Continue the transcript below about growing up in a Lebanese family in La Crescenta, picking up after its last line.

[start of Excerpted text]

Guest:And then Tahonga is on the kind of lower end, lower-ish class.
Guest:It's a little nicer now, but we were like right in the middle.
Guest:Well, what kind of upbringing?
Guest:What kind of family?
Guest:I'm Lebanese.
Guest:Full on?
Guest:Yeah, I was born.
Guest:I just became a citizen.
Guest:Get the fuck out of here.
Guest:I swear to God, six months ago.
Bye.
Guest:So you were born in Lebanon?
Guest:Yeah.
Guest:I moved here when I was a kid.
Guest:I was like four or five.
Guest:So your parents are like first, they're total Lebanese immigrants.
Guest:Don't speak English well.
Guest:Our house smells like garlic.
Guest:Really?
Guest:Yeah.
Guest:It's the whole deal.
Guest:Is there a Lebanese community in La Crescenta?
Guest:We're it.
Guest:The Youssef family's it.
Guest:How big is that?
Guest:There's four of us.
Guest:Oh, that's it?
Guest:Well, there were six.
Guest:My grandma and my aunt lived nearby for a while.
Guest:And then now it's...
Marc:Well, so what did your parents run away from?
Marc:War, civil war.
Marc:That's what was going on when they left.
Guest:Yeah.
Guest:So that's why there's a lot of Lebanese people in Dearborn, Michigan.

[end of Excerpted text]
[start of Supplied material]

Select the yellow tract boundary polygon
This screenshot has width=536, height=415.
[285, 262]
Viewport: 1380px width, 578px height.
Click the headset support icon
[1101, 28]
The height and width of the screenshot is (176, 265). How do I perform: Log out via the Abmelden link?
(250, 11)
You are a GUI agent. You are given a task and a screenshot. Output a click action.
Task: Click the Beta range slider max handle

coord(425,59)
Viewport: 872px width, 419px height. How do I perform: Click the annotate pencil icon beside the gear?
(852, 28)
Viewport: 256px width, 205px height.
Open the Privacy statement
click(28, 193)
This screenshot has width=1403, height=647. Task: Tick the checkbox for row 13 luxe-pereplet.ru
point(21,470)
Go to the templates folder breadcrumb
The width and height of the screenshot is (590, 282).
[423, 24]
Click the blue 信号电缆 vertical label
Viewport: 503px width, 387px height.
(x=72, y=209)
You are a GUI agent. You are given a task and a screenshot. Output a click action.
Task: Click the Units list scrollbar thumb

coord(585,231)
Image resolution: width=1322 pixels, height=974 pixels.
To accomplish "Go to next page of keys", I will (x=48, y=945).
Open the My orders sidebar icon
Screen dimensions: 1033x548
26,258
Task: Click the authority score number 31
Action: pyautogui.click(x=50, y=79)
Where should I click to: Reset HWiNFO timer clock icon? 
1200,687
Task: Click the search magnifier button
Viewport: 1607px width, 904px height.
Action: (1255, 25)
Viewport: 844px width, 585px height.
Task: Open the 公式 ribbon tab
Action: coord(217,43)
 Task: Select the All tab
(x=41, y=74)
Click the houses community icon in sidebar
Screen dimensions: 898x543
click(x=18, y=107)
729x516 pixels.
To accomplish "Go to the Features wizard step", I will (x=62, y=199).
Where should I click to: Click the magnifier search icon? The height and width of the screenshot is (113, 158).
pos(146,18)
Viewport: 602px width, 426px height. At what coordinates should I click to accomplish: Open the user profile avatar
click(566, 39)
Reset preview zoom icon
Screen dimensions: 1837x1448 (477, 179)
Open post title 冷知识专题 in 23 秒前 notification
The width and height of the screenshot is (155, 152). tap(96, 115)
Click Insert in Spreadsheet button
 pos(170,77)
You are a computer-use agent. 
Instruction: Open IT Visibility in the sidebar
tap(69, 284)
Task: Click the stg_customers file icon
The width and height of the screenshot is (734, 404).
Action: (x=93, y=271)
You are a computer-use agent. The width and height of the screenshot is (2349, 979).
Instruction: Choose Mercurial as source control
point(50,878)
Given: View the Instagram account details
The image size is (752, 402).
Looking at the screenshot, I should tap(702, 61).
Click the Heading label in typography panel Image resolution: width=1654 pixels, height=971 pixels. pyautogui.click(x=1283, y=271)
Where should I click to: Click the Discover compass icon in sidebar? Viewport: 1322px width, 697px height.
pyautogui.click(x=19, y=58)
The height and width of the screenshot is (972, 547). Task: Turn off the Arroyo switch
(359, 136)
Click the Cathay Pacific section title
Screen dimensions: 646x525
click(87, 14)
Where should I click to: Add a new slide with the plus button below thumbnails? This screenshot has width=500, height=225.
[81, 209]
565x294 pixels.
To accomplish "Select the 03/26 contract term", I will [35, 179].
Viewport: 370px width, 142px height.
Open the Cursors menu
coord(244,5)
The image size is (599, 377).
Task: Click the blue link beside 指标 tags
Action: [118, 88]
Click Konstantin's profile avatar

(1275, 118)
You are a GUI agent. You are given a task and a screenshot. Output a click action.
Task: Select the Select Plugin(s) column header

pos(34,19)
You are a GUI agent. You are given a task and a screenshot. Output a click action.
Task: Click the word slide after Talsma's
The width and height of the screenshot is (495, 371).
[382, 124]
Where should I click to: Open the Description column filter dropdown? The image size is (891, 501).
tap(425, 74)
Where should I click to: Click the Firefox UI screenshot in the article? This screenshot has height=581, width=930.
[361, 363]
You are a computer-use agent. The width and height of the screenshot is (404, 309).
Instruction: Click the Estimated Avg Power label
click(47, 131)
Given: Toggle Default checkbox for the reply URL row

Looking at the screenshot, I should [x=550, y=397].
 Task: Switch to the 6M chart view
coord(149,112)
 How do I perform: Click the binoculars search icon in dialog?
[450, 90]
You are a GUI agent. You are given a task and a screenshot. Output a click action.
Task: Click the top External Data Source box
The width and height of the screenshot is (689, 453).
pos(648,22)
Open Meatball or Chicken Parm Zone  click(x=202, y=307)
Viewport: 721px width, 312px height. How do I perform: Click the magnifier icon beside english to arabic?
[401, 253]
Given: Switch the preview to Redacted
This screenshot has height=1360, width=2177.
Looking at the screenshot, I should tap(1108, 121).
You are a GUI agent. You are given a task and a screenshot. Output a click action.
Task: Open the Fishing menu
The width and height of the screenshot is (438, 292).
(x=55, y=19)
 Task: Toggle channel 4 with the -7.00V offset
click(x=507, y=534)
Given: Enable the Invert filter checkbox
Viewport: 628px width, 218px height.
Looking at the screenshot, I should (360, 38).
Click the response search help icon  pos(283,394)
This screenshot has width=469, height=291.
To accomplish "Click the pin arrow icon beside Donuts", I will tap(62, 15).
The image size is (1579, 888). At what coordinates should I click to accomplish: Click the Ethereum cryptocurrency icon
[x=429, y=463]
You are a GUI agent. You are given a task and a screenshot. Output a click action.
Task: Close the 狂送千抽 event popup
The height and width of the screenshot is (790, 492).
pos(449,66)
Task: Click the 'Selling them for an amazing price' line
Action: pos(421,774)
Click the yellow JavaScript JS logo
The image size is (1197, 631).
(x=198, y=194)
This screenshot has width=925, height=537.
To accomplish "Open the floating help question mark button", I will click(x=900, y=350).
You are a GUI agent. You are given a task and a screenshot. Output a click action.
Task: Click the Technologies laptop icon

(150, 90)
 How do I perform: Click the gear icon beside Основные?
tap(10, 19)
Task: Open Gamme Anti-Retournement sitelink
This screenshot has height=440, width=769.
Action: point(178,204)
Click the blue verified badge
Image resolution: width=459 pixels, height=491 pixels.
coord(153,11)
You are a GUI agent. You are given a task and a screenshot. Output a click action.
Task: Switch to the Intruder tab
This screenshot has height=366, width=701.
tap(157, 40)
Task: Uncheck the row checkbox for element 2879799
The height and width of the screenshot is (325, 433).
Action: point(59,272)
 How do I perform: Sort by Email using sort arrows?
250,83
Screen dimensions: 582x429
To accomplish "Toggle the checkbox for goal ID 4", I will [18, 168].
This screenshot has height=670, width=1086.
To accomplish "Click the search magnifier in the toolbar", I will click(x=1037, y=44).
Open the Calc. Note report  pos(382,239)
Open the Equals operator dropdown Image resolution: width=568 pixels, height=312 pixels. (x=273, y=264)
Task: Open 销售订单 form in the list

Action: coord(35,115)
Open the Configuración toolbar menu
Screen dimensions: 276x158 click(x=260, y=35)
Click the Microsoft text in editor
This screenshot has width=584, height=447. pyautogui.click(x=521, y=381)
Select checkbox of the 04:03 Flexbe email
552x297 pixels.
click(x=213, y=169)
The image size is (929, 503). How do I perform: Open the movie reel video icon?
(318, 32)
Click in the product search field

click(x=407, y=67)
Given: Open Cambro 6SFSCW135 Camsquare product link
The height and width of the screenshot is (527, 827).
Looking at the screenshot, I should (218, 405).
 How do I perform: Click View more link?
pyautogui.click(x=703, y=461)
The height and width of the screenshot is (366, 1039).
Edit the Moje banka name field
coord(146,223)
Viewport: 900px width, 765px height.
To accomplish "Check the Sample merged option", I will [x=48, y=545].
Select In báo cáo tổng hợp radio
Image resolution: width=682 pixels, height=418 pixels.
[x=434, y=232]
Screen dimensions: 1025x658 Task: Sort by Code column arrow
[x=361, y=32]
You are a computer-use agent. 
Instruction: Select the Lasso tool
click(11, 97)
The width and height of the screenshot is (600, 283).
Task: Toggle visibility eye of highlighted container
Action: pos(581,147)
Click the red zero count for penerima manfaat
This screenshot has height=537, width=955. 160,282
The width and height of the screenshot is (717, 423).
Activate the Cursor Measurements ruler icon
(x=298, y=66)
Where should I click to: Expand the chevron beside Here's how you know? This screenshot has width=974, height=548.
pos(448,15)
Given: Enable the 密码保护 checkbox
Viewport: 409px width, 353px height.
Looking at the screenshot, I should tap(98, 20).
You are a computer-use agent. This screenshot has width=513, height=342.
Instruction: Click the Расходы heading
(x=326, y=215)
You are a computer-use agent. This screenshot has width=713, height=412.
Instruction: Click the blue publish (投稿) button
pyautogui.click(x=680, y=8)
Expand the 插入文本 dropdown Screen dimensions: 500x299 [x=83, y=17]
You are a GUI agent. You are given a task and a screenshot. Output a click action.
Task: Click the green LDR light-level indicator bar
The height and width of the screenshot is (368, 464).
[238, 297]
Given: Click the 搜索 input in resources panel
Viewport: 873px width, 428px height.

[end of Supplied material]

* Response to the exercise:
Marc:Yeah, I was just in Dearborn not too long ago.
Marc:Last year I went and got some serious food there.
Guest:Yeah, apparently it's, I haven't been there, but apparently it's.
Marc:Well, yeah, well, it's a very, it's the largest, I think, Muslim population outside of Muslim world.
Marc:Isn't that true?
Guest:Of Lebanese Muslims?
Marc:No, just Muslims in general.
Marc:It's not all Lebanese there.
Marc:Am I wrong?
Marc:I'm not sure.
Marc:Are your parents Muslim?
Marc:We're Christian.
Marc:Oh, okay.
Marc:Well, they are.
Marc:I'm not anything anymore.
Marc:But you're brought up Christian?
Marc:Brought up, yeah, Christian.
Marc:So you come here when you're how old?
Marc:I was four.
Marc:Holy shit.
Guest:And you have how many siblings?
Guest:I have one younger brother who's two years younger.
Guest:He was born here?
Guest:Yeah, weirdly, he was born in Washington State because my parents were visiting my uncle who lived up there.
Guest:And my mom was like ready to have a baby pretty much and then had him there.
Guest:So he just lucked out and was a citizen instantly.
Guest:And the reason I didn't become one is because my dad didn't get his until right after I turned 18.
Guest:My mom got it before.
Guest:So if both your parents do it before you're an adult, you get it automatically.
Guest:Right, but they didn't.
Guest:They didn't.
Guest:And then I didn't for, I mean... Was there a holdup?
Guest:Kinda.
Guest:I was scared to do it for a few years after 9-11.
Guest:Because I just thought... I was like 17 or 18 when that happened.
Guest:And I was like... You thought you'd get sent back or something?
Guest:I thought I would...
Guest:I didn't know what I thought because it was so much like anti-Arab hatred and this and that.
Guest:And I was getting called names on stage and I'd open mics and stuff.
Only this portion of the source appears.